# Bobcats draft Champions



## WhoDaBest23 (Apr 16, 2003)

3 of the 4 picks that the Bobcats have made in their history have all won national championships. Okafor at UConn and now Felton and May at UNC. That is amazing. Drafting players that know how to win is a great way to go. Things are looking great for the Bobcats!


----------



## Drewbs (Feb 16, 2004)

Its good for the fan base too.


----------



## Carbo04 (Apr 15, 2005)

It's a win/win.


----------



## LameR (Jan 4, 2004)

Just wanted to say congrats on the draft. You guys should be fun to watch!


----------



## Im The One (Sep 1, 2002)

These two just give me more of a reason to try to catch every game


----------



## Dissonance (Jul 21, 2004)

hey, guys came across this. thought you'd like it.

I got it from here

http://s8.invisionfree.com/WCRemix/index.php?showforum=1

here's your new PG.


----------



## Carbo04 (Apr 15, 2005)

I love you, dissonance19. That is awesome. Major rep.


----------



## Drewbs (Feb 16, 2004)

Ray looks terrific in the Bobcats jersey.


----------



## Fergus (Oct 2, 2002)

Hey Bobcat fans!

Congratulations on an excellent draft. May and Felton will make a big contribution this year and in years to come. 

Enjoy have a team with intelligent management who draft guys that want to win and will do what ever it takes to win. You can build around this core and be very successful.


----------



## bigbabyjesus (Mar 1, 2003)

I thought you guys had the best draft.. similar to the Raptors, who were thought of to have the worst draft by many. :whoknows:


----------



## clien (Jun 2, 2005)




----------



## Drewbs (Feb 16, 2004)

man, i never liked the charlotte jereseys. They'd look a lot better if they were a heavier, redder type of orange.


----------



## thekid (Apr 3, 2003)

That Felton jersey looks nice.


----------



## kamego (Dec 29, 2003)

For the record all 4 draft picks won championships. You can't forget Bernard Robinson Jr lead us to the NIT championship in his senior year


----------



## AMΣRICAN GOD™ (Jun 4, 2005)

:cheers: Congrats on the draft. I'm moving down to North Carolina (Wilmington area) and I can't wait to be able to see every Bobcat game. I'll still be a Celtic at heart, but I love Okafor and Felton (May is a bit hyped).


----------



## kamego (Dec 29, 2003)

May was the final four MVP for a reason. He isn't hyped for nothing.


----------



## cdsniner (Apr 18, 2005)

TAllen42 said:


> :cheers: Congrats on the draft. I'm moving down to North Carolina (Wilmington area) and I can't wait to be able to see every Bobcat game. I'll still be a Celtic at heart, but I love Okafor and Felton (May is a bit hyped).
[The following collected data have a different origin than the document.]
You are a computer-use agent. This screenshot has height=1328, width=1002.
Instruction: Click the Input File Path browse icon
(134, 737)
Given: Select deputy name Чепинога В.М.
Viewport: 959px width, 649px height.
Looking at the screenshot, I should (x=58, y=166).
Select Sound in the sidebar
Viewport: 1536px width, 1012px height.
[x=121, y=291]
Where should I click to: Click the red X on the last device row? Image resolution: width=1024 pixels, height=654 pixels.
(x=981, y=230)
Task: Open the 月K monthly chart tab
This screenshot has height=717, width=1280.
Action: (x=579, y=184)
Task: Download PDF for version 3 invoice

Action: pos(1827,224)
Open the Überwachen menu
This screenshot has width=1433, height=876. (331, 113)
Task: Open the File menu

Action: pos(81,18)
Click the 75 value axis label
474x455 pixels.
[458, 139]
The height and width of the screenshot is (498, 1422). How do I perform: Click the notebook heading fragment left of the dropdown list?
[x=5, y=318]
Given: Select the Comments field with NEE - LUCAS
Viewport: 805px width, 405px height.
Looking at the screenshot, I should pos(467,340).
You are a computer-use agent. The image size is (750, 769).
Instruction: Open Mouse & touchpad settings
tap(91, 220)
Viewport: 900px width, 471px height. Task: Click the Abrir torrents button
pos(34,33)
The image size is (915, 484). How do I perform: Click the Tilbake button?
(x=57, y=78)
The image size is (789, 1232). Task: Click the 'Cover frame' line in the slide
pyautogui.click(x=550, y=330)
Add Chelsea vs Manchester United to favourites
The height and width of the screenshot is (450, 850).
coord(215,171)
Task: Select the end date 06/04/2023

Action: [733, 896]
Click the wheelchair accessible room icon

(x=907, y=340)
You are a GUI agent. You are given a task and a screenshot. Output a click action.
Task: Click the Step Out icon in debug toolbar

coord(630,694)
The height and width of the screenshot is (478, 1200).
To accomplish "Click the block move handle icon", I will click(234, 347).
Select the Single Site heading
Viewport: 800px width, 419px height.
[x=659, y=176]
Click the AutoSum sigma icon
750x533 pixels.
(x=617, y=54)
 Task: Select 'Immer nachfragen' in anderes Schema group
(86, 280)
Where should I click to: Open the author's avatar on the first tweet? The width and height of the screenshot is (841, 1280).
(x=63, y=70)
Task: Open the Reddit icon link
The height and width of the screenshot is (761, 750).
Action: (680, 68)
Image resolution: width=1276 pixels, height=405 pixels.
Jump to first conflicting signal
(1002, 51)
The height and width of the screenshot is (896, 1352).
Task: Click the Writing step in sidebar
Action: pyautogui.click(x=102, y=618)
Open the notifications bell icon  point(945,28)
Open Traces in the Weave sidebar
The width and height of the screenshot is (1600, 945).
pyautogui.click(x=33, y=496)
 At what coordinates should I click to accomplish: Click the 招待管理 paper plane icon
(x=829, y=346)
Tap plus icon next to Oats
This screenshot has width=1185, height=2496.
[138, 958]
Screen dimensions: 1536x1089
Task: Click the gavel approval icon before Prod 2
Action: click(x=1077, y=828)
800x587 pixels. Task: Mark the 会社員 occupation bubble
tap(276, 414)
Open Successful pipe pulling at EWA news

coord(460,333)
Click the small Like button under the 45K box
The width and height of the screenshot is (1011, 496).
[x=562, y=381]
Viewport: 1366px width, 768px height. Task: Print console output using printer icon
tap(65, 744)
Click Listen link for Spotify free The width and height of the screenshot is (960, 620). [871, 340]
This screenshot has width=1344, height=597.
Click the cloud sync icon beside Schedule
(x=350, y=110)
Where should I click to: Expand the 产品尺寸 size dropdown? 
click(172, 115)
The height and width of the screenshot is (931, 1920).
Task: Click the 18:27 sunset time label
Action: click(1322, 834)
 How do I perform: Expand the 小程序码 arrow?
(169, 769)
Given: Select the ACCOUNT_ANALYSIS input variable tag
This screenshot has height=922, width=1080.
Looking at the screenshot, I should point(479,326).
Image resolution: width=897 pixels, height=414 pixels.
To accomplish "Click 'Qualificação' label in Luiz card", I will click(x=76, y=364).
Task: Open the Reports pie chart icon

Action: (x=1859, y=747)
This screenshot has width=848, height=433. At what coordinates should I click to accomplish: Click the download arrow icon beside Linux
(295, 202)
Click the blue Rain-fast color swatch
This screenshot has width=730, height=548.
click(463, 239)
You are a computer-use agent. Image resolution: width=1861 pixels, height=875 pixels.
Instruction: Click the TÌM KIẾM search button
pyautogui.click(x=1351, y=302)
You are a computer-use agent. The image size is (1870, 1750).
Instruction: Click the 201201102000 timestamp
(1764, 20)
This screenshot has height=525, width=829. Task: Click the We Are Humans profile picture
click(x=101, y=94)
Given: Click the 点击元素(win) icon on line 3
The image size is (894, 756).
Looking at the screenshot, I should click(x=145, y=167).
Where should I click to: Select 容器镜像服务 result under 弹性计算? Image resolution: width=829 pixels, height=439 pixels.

Glad to hear your joining us down in north carolina. I hope what i'm about to say doesn't disappoint you but not many bobcats games are on television down hear in NC. Unless you have the full court option or whatever it is. Bob Johnson did start a tv network to show bobcats games but i hear it went bellyup after this past season.


----------



## Drewbs (Feb 16, 2004)

Its called C-Set, and only charlotte residents could watch that channel. That is really lame, because I live about an hour from Charlotte and couldn't catch the games on TV unless I was at a friends house who has digital cable or went to the game itself.


----------



## cdsniner (Apr 18, 2005)

Yeah and i was staying in a dorm at unc-charlotte and we didn't even get it which was really lame because they broadcasted some of our games also.


----------



## AMΣRICAN GOD™ (Jun 4, 2005)

Who are your teams down there? When I was there, I got the Yankees, Braves, and Cubs on the TV. I can see why the Braves (ATL) but the Yankees? NO. Who are your football team? Just asking.


----------



## nutmeged3 (Apr 11, 2005)

> Who are your teams down there? When I was there, I got the Yankees, Braves, and Cubs on the TV. I can see why the Braves (ATL) but the Yankees? NO. Who are your football team? Just asking.


Panthers


----------



## AMΣRICAN GOD™ (Jun 4, 2005)

haha, yeah, right after i posted that I was like...wait, the Panthers...sorry.


----------



## cdsniner (Apr 18, 2005)

TAllen42 said:


> Who are your teams down there? When I was there, I got the Yankees, Braves, and Cubs on the TV. I can see why the Braves (ATL) but the Yankees? NO. Who are your football team? Just asking.


I doubt there is anywhere you can go where the Yankees aren't on tv. Cubs and White Sox are both shown on WGN mostly cubs though. If you get turner south i think they show hawks games every now and then but not sure about that.


----------